With experience and practice, this process gets faster and easier and saves a lot of time compared to constant iteration or delivering the wrong thing. It takes a few weeks to design, and it takes a few weeks to implement, and the savings of six weeks in that process make a big difference. That said, educating a designer or product manager about what's possible is often the least-invested skill because it is so expensive and so difficult and outside of design's and product's wheelhouse.

Claude design bridges this gap.

We connected our repo to Claude Design and asked it to come up with a design system exclusively based on the code. It enumerated every component that is actually in the code today and did a decent job of understanding how they look. This has led to our designer having more insight into what can be built and whether or not it makes sense. It has also allowed our designer to:

  • Ask if a particular implementation is easy.

  • Determine whether or not a component already exists.

  • Ensure that new functionality is going to match up with existing components.

  • Double-check that the design that they have given us matches standards in the code base already.

But, something interesting happened when we went the other direction.

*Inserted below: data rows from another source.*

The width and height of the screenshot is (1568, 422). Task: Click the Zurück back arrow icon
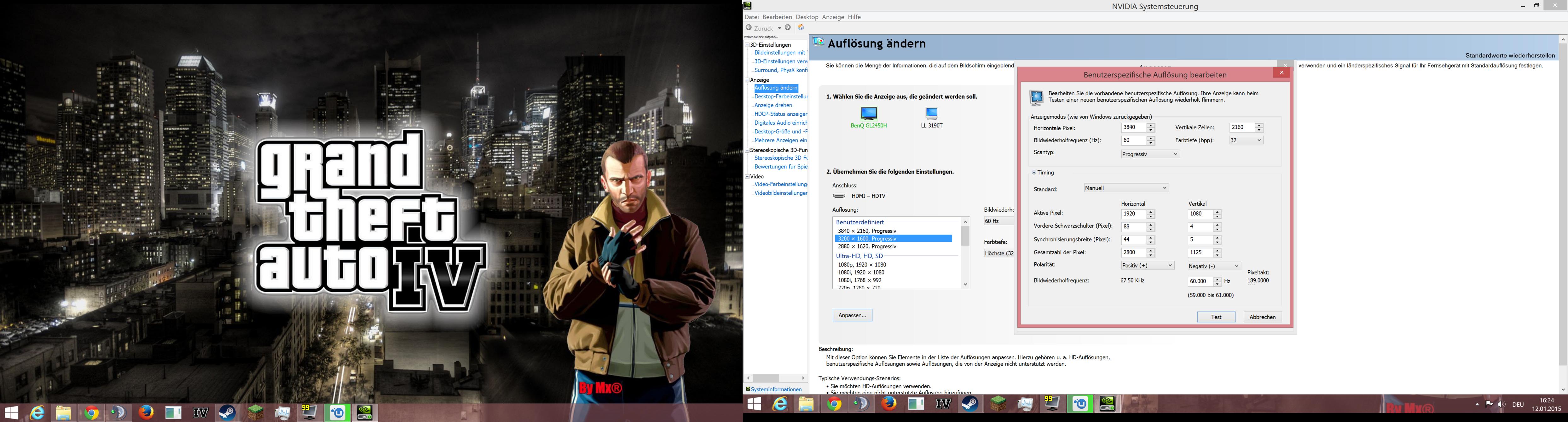(x=749, y=28)
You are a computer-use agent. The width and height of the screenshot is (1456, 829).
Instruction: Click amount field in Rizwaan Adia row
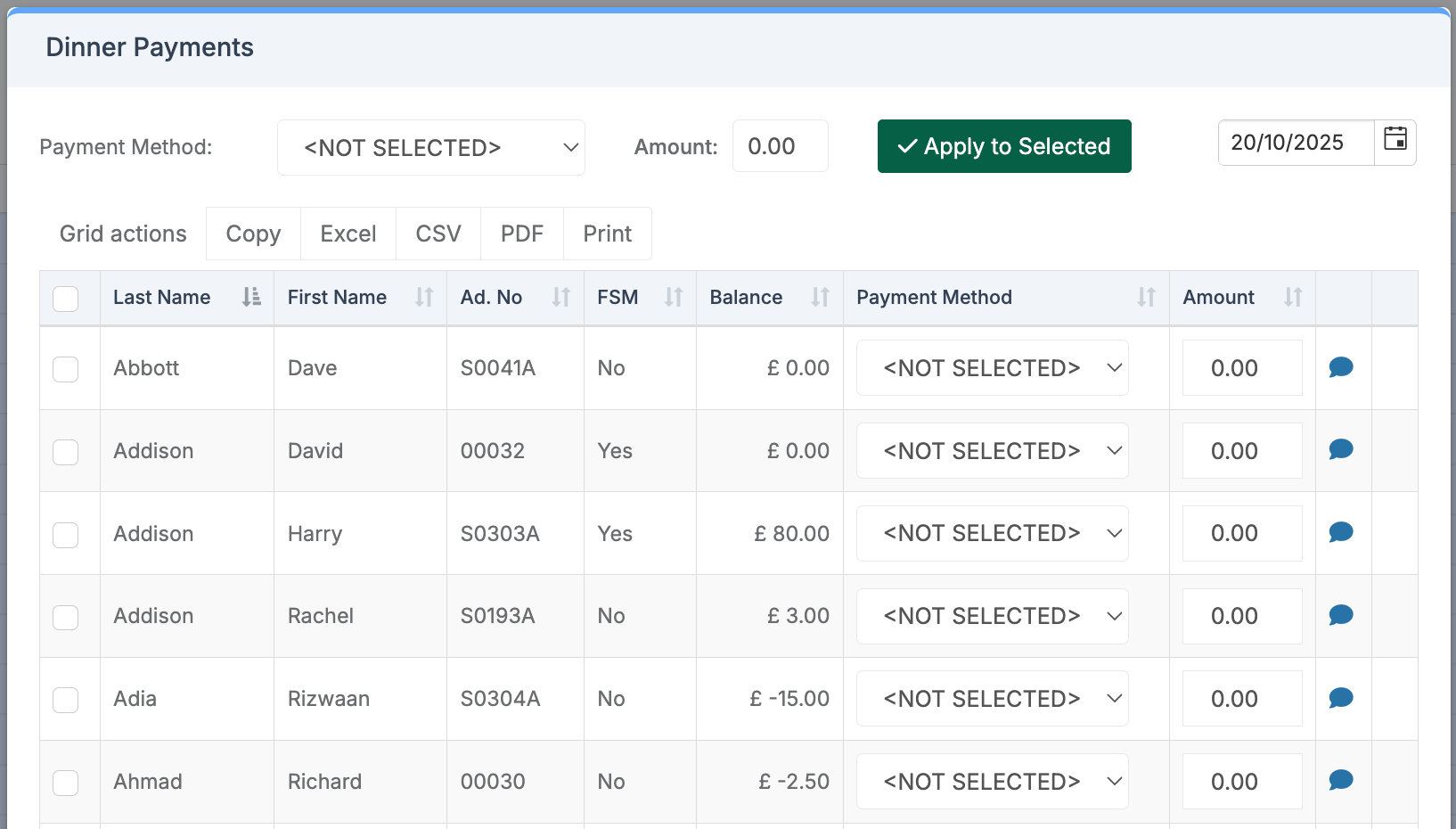point(1241,699)
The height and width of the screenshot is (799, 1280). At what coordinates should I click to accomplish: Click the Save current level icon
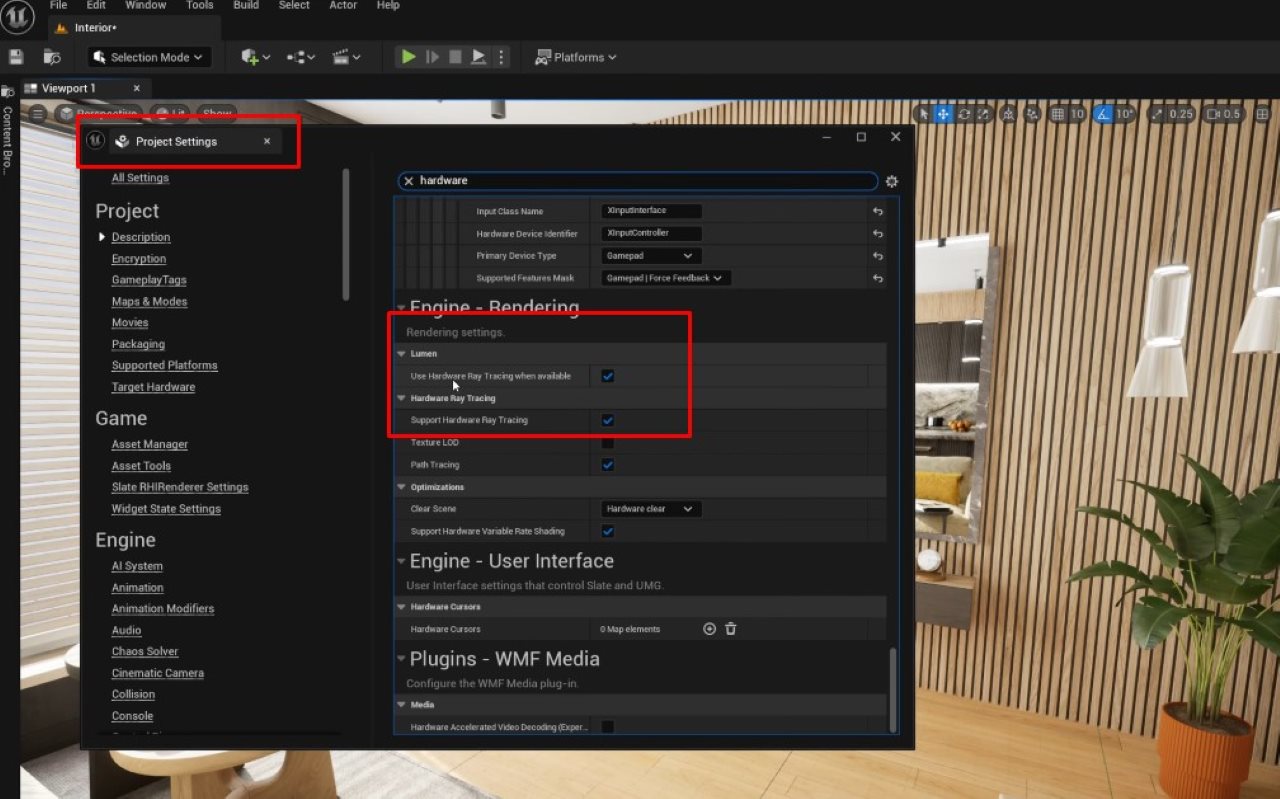[x=16, y=57]
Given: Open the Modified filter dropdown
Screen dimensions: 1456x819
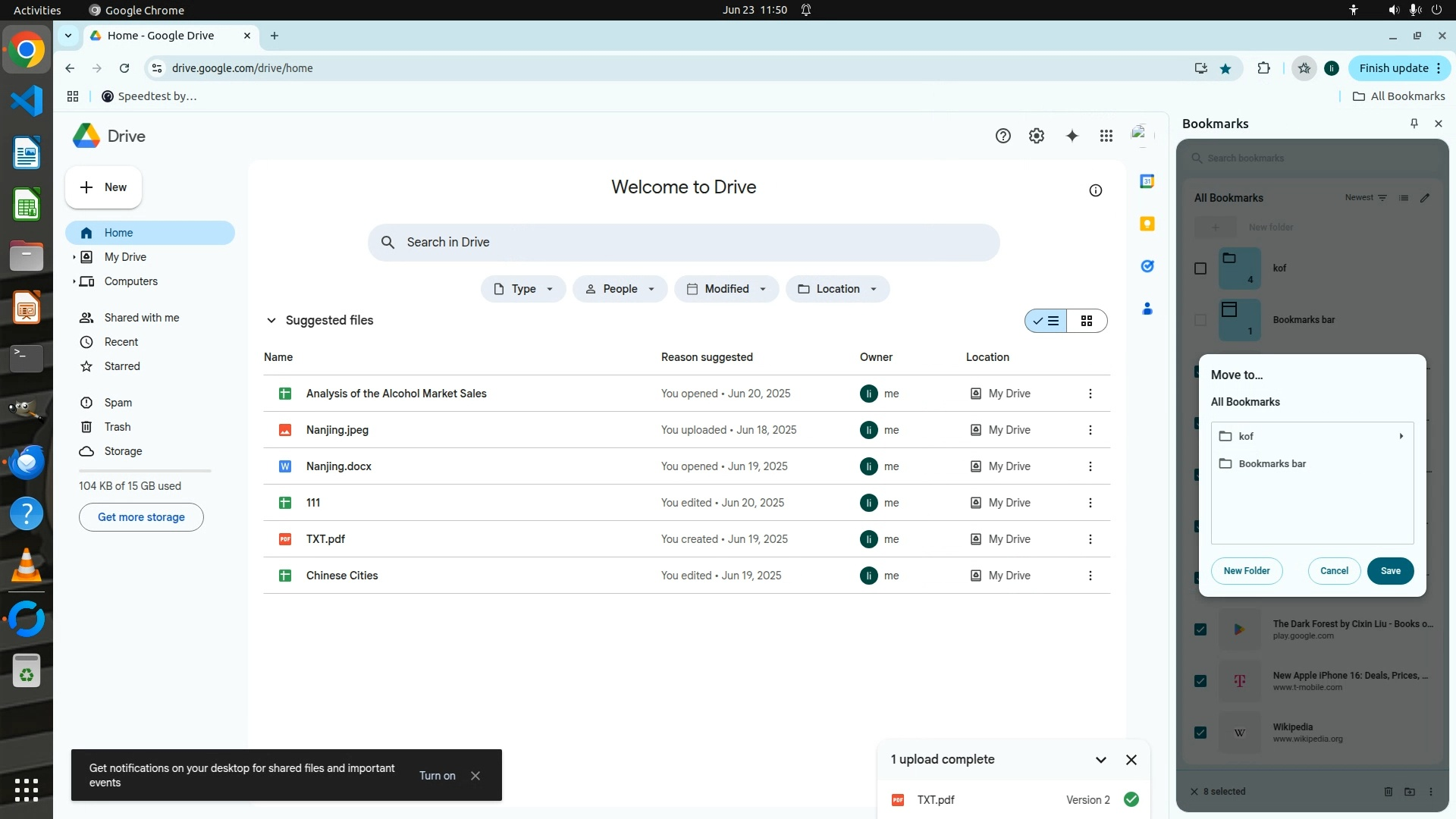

I was building a new pagination indicator for our codebase. As part of due diligence, I always try to find out if existing components exist before I implement new ones. Turns out that we already had two existing pagination components, and we were about to add a third. Typically, I'd call the designer over, or I'd make an executive decision, or I would take my best guess as to what to do in the situation. I wouldn't get feedback until everything had been built, and then the designer would decide if it was worth the amount of effort to re-implement so that I could keep moving forward and not bother someone else whose time was valuable.

Instead, I started leveraging Claude Design. Here's the prompt I used.

There are at least three pagination dot components already:

PagingIndicator (foundation/progress/) — continuous-progress dots with color interpolation. Takes a float progress value. Used for smooth scroll-position tracking.

PreAuthSurveyPageIndicator (screens/onboarding/pre-auth-survey/) — animated dots that expand the active dot wider. Uses Animated.timing for transitions.

ExpressionOnboardingPaginationDots (screens/expression/) — the one you're looking at. Static (no animation), active dot is wider, uses design tokens.

Let's visualize them all as a new HTML preview file.

Claude Design produced a file that I shared with our designer. This is more than just a design review. It is rendered code in a way that the designer can easily understand. Being able to visualize both the problem and the solution and hand it off to a designer in seconds with a visualization of the problem empowers everyone to make improvements to the experience in the app and keep our codebase clean.

We picked the middle one.

Like any new tool, Claude Design is going to take practice, but I am extremely excited about the initial exploration that we've done here. The amount of time that we've spent has been very worth it. I spent hours working with Figma and trying to get their MCP server to produce something that I could use to talk clearly with my designer. Instead, now I am just leaning into Claude Design. It's not perfect, but neither is Figma. I see a lot more opportunities for iteration and refinement in process using Claude Design compared to the way that I have used Figma, whiteboards, Photoshop, etc. over the course of the last 20 years.